Implementing genomic newborn screening as an effective public health intervention: sidestepping the hype and criticism
Jan M. Friedman
Abstract
The development and implementation of population-based newborn screening was one of the most successful public health interventions of the twentieth century. Newborn screening is now routinely provided to almost all infants in many jurisdictions and usually includes a number of Mendelian diseases as well as some other treatable conditions of infancy. Genome-wide sequencing of the DNA that can be obtained from a small drop of an infant’s blood would permit the identification of genomic variants that are predictive of thousands of additional genetic diseases and provide the opportunity to treat many more healthy-appearing babies with childhood-onset disorders. Newborn genomic sequencing could also give parents information about genetic variants associated with conditions for which there is currently no treatment, that do not have onset until much later in life, or that only raise concern in relatives of the infant. However, our knowledge of the penetrance, natural history, and variability of most rare genetic diseases is limited, the clinical validity and utility of genomic diagnosis for many of these conditions have not yet been established, and the value of presymptomatic treatment is often unclear.
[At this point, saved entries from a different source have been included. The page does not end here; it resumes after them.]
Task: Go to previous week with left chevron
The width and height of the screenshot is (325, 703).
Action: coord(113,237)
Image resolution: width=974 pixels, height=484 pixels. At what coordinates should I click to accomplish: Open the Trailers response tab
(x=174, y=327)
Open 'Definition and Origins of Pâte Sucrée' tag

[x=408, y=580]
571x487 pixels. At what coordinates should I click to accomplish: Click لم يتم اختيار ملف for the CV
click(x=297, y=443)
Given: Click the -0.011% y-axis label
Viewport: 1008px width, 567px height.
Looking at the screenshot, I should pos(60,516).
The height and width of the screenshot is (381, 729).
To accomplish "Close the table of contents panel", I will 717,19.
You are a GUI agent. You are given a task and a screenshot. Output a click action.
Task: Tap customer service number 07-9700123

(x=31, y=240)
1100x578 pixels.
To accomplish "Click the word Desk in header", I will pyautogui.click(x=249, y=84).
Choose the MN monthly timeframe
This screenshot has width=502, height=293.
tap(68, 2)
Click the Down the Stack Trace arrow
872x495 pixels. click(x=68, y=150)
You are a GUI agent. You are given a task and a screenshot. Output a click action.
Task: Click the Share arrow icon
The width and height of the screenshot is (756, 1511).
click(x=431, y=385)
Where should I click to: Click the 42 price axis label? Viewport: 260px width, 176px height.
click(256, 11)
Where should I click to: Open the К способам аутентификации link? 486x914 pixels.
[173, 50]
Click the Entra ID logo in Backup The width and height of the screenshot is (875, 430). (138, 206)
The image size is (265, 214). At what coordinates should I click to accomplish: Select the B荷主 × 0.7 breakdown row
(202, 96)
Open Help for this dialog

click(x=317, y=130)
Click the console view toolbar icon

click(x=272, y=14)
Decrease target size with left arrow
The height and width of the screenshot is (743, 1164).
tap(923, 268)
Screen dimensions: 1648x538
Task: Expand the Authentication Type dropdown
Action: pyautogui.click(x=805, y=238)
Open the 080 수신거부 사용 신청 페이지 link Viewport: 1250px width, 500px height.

As a consequence, much of the information obtained through newborn genomic screening may be of no benefit to, or could even harm, a baby. Genomic sequencing data might be stored indefinitely in an infant’s electronic health record, a prospect that raises serious ethical, legal, privacy, and social concerns. Implementing universal genomic newborn screening in accordance with widely-accepted public health disease screening criteria would sidestep most the concerns that have been raised.